▶ [WHAT IS NEEDED]
Within the records, tally the lines that contain "computer" and reply with that number only.

▶ [INPUT FOR THIS TASK]
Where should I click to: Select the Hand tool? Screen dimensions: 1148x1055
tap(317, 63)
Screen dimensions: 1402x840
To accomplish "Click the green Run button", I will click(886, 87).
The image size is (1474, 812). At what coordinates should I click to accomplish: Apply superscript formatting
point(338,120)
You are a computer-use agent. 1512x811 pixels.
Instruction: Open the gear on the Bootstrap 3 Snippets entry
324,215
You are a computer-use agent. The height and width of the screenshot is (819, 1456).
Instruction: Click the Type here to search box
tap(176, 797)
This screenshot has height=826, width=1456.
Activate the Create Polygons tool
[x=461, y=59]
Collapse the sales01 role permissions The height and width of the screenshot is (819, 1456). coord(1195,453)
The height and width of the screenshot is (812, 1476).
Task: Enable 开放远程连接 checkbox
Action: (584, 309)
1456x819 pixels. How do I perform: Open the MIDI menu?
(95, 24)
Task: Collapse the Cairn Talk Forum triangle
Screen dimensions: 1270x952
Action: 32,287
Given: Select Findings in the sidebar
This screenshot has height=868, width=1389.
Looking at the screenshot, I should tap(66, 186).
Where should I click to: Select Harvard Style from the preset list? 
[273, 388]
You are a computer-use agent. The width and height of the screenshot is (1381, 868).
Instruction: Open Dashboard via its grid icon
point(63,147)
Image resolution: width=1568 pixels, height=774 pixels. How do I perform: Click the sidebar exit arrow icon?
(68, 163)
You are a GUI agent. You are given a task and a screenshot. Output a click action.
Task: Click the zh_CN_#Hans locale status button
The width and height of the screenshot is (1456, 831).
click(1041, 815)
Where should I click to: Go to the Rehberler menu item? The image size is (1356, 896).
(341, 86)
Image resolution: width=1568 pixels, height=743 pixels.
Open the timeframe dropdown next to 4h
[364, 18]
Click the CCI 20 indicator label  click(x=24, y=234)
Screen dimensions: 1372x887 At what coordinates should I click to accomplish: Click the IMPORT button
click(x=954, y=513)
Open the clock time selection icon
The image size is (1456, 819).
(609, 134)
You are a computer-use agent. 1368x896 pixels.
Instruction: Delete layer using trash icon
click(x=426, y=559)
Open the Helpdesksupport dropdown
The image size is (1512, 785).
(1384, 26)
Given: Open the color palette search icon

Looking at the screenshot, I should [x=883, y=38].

▶ [EXERCISE OUTPUT]
4